I was looking at the woman’s distinctive forehead, her earlobes, hearing Shay’s voice tell me about her future mother-in-law’s six sisters-the one with a birth defect; the one the family didn’t discuss because she’d been institutionalized in France.

It pleased me that I remembered. The effects of the drug were fading, but I still had to concentrate to speak without slurring. I replied, “I have no idea what you’re talking about.”

“Then you’re stupider than I’d hoped. You’ve also put me in a very awkward position.”

“I’m sorry, Isabelle.”

“You are not! What are your two little bitches going to say when they discover you’re missing? Now I have to invent an excuse to send them away. Or I could arrange for them to disappear, as well. But that’s not good business, is it? They’re like annuities-money and political favors I can cash when I want. Why hurt my own livestock? But I’ll hurt you if you don’t tell the truth.”

I said, “I have no reason to lie,” and nearly added, Isabelle, but didn’t. The woman was insane, not stupid.

“What did you mean when you said what you said?”

I replied, “Huh?” as if confused.

“You said I wasn’t abnormal! As if you know anything about it. You’re just another little man-coward trying to save his life. You think I’m disgusting. Well, it’s your kind who are disgusting! All of you-you’re nothing but breeding stock. With your adolescent flirtations and absurd charades. Perfume and lies-like flowers manipulating bees. Nothing but silly playacting. Behaving like animals!”

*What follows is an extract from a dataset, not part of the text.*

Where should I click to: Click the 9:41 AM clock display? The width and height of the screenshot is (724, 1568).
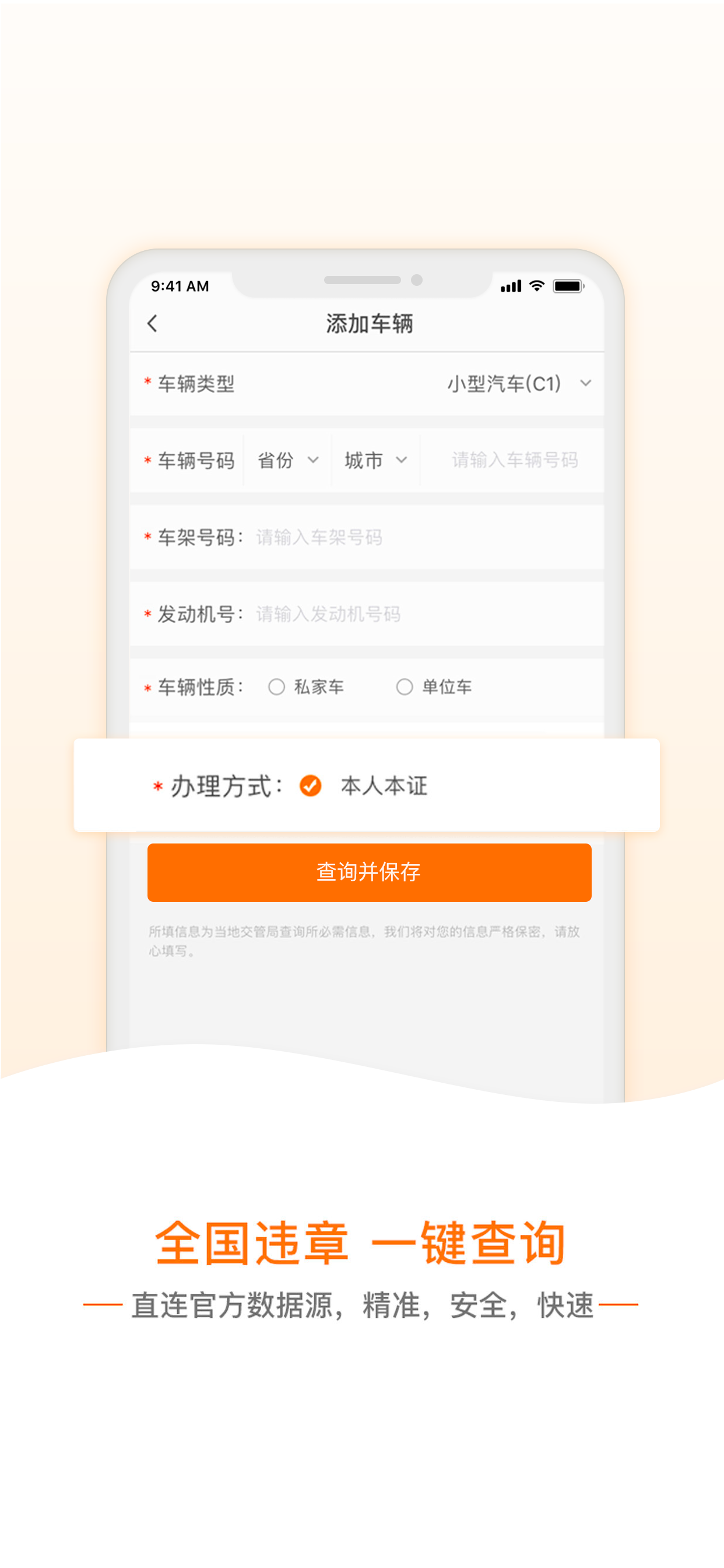180,286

I was still feeling the effects of the Divinorium. There was nothing irrational about assigning the woman’s bitterness to a quirk of genetics. But I felt no sympathy. She did disgust me, but I had to win her over, or she’d kill me. Maybe Beryl and Senegal, too.

“I didn’t say you’re normal. I said you aren’t abnormal. I’m a biologist- you know that. Name a species-often there are three sexes, not two. Primates are omni-sexual as children. Boys experiment with boys, girls with girls. Some are born with omni-sexual bodies. The percentages are small, but statistically consistent.”

The woman’s anger wavered for a moment, displaced by curiosity. “You don’t think I know that? But why would you care?”

“Caring has nothing to do with it. I don’t get emotional about facts. Vertebrates produce a small number of intersex members.” I touched my neck, then said, “You scratched the hell out of me.”

Boom-she lost it again. “That wasn’t me, you fool!”

I said, “What?”

“The Maji Blanc scratched you. She inhabits my body. She’s a demon. And believe me, demons are as real as heaven and hell.”

I said, “It’s your hell, but it’s my neck,” then stood and went to the window to get air, carefully not turning my back on her.

“Your neck? As if anybody cared about your neck! Don’t you understand the power of purity?”

“You’re saying you do?”

“Yes. It’s why I raise orchids. Did you know some orchids are self-pollinating? They aren’t parasites like you people. They don’t feed on filth. No need for your grotesque inserting this into that. I bet you actually believe I came to your bed out of desire? Hilarious! God sends the Maji Blanc to punish you. To punish you for what you are, not what I am. I’m His servant.”

“His servant, huh?”

“In ways you can’t understand. I film people’s sickness. It gives me power-like air to an orchid. Money is the penance sinners pay for their sins. Now you stand there and pretend to understand me. You just want to ingratiate yourself because you’re afraid to die.”